O ex-deputado estadual do Rio de Janeiro Thiago Raimundo de Oliveira Santos, conhecido como TH Joias, foi convertido em réu pela Justiça Federal após a Operação Zargun, que o deteve em setembro de 2025 por suspeita de ligação com o Comando Vermelho (CV). A decisão do Tribunal Regional Federal da 2ª Região (TRF‑2) manteve a prisão preventiva de TH Joias e de quatro demais acusados, enquanto o delegado federal Gustavo Stteel teve a prisão convertida em detenção domiciliar com monitoramento eletrônico.

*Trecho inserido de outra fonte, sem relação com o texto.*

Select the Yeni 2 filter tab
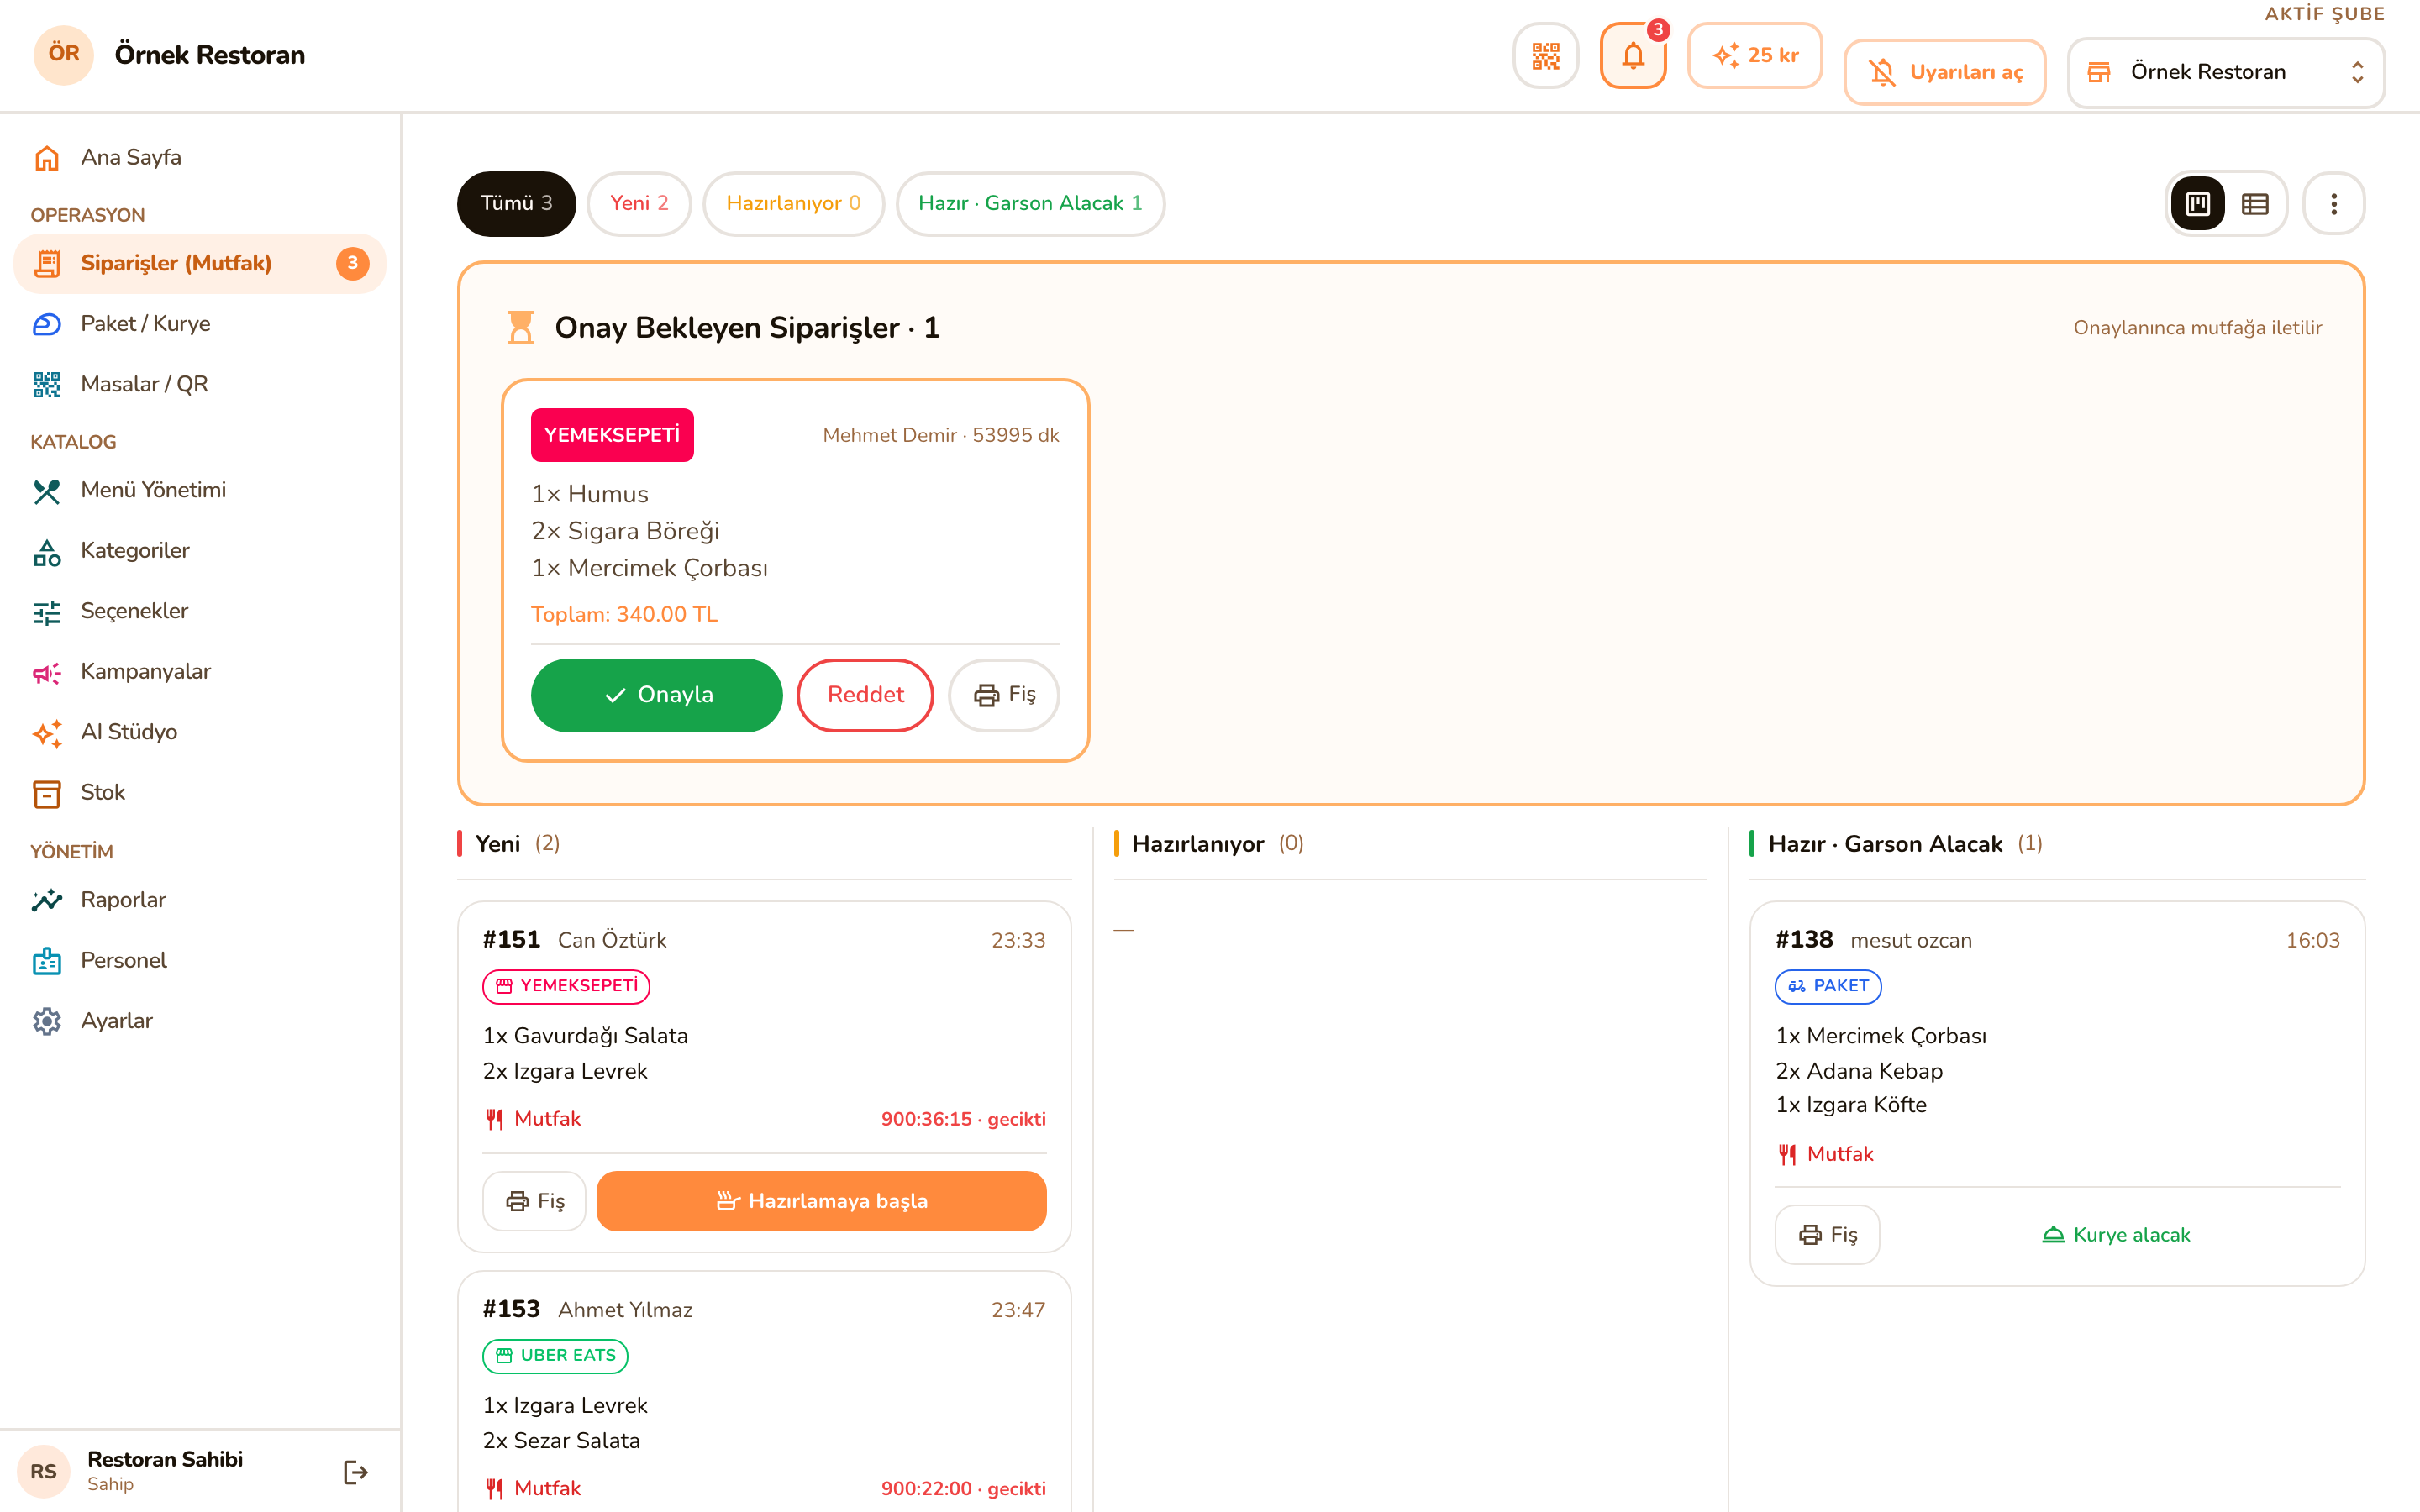Screen dimensions: 2420x1512 (639, 204)
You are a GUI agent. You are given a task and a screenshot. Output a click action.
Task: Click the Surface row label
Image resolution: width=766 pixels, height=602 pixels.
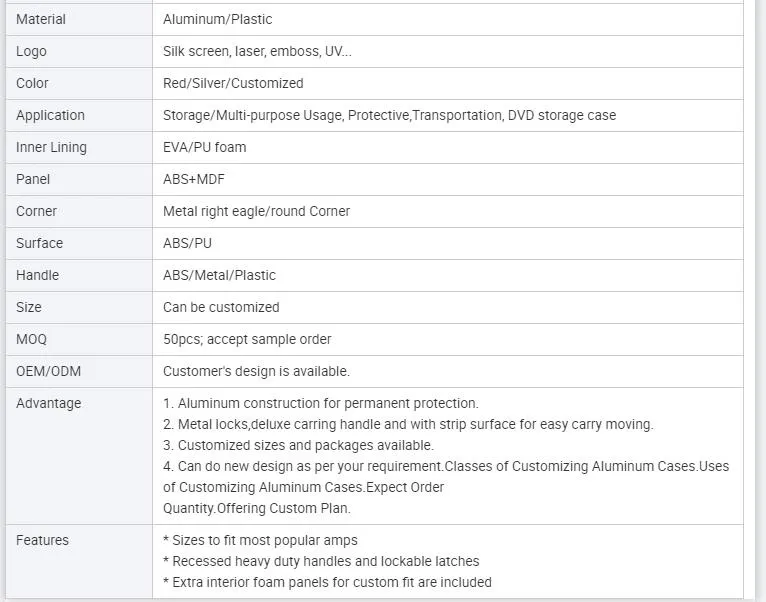pyautogui.click(x=40, y=243)
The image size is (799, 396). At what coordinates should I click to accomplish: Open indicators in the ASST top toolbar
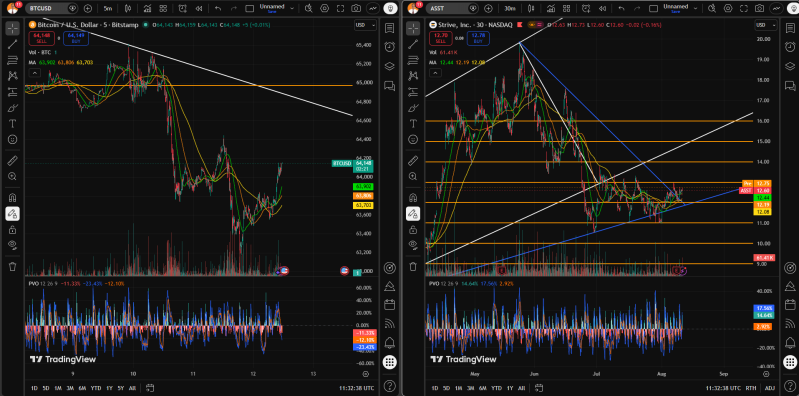point(549,8)
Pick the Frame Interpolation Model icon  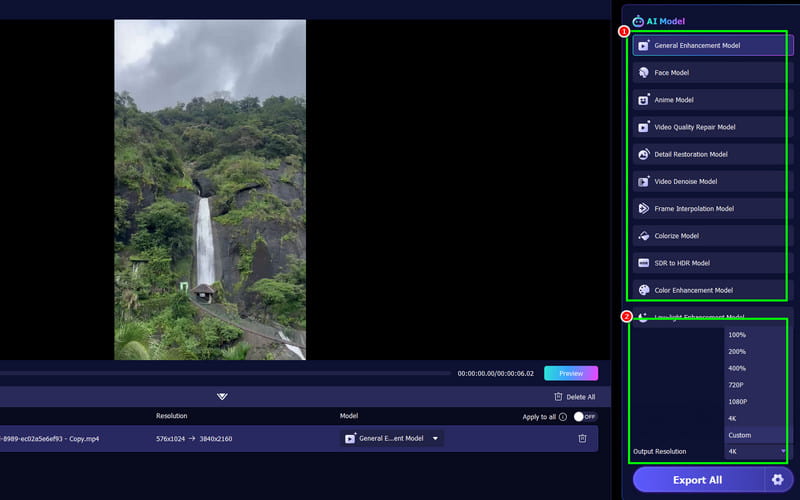click(x=644, y=208)
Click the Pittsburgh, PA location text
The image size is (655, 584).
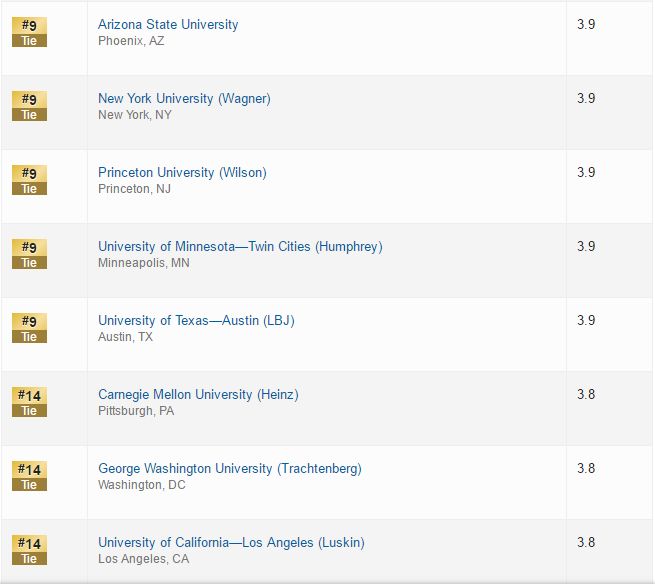click(136, 411)
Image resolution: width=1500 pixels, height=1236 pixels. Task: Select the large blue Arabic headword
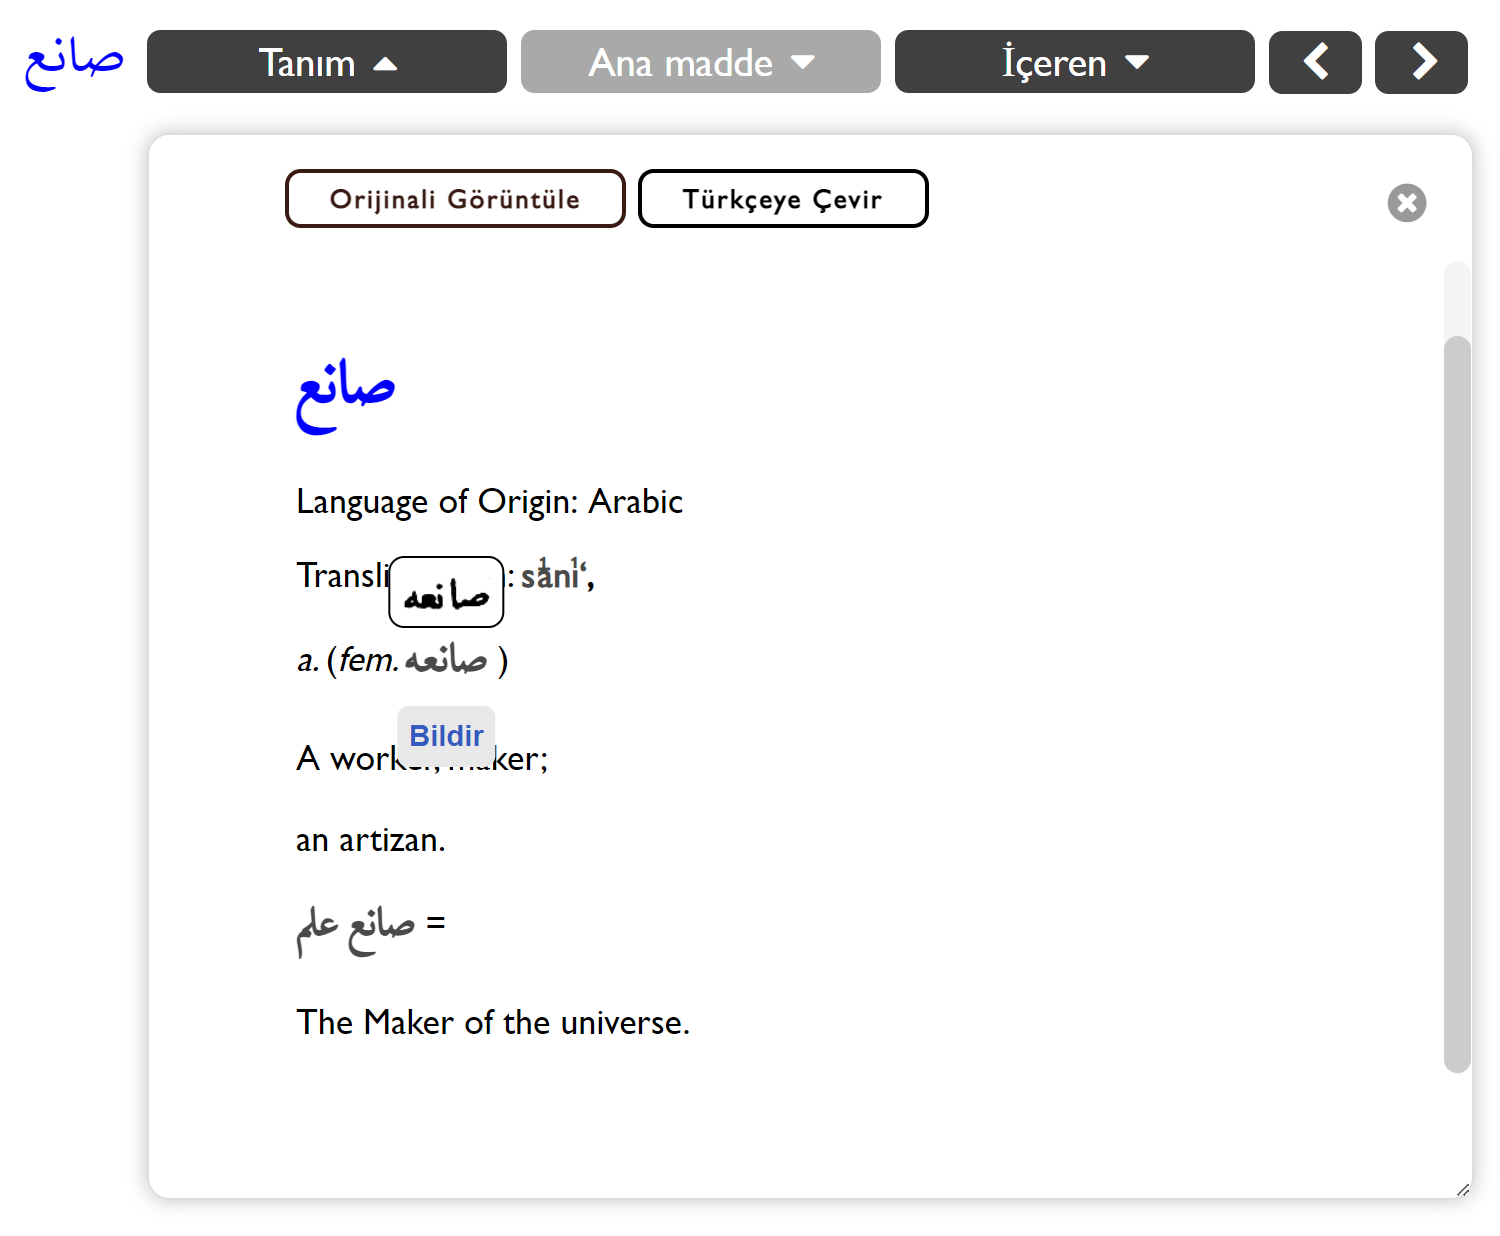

O relator do caso, desembargador federal Flávio Oliveira Lucas, determinou ainda a transferência de TH Joias para penitenciária federal. A Operação Zargun investigava uma organização criminosa envolvida em tráfico de armas, drogas e corrupção, com supostos vínculos ao CV. Na época da prisão, TH Joias ainda ocupava a vaga de suplente na Assembleia Legislativa do Estado do Rio de Janeiro (Alerj). Seu afastamento permitiu que o titular assumisse o mandato, encerrando sua participação legislativa. O Ministério Público Federal (MPF) denunciou, além de TH Joias, Gabriel Dias de Oliveira (Índio), Luciano Martiniano da Silva (Pezão), Luiz Eduardo Cunha Gonçalves (Dudu), Alessandro Pitombeira Carracena e o delegado Gustavo Stteel, imputando crimes como organização criminosa, tráfico de drogas, tráfico internacional de armas, associação para o tráfico, posse de arma de uso restrito e corrupção ativa e passiva. O relator destacou que TH Joias teria atuado como articulador entre integrantes da quadrilha e agentes públicos, usando seu gabinete para facilitar indicações da facção e participar de negociações de drogas, armas e equipamentos antidrones. A denúncia também aponta que o ex‑secretário de Esportes Alessandro Carracena teria vazado dados policiais em troca de vantagens, enquanto o delegado Stteel teria repassado informações privilegiadas e buscado interferir em favor dos líderes do grupo. O tribunal manteve a prisão preventiva de todos os réus, exceto Stteel, que ficou em prisão domiciliar, e ordenou a transferência de TH Joias para o sistema penitenciário federal. O líder conhecido como Pezão permanece foragido. A decisão judicial deixa em aberto a resposta das autoridades quanto à extensão das conexões entre políticos e a facção criminosa, bem como a localização do foragido Pezão. Enquanto o processo segue em trâmite, a população acompanha o desenrolar de um caso que evidencia a interseção entre poder político e crime organizado no estado do Rio de Janeiro.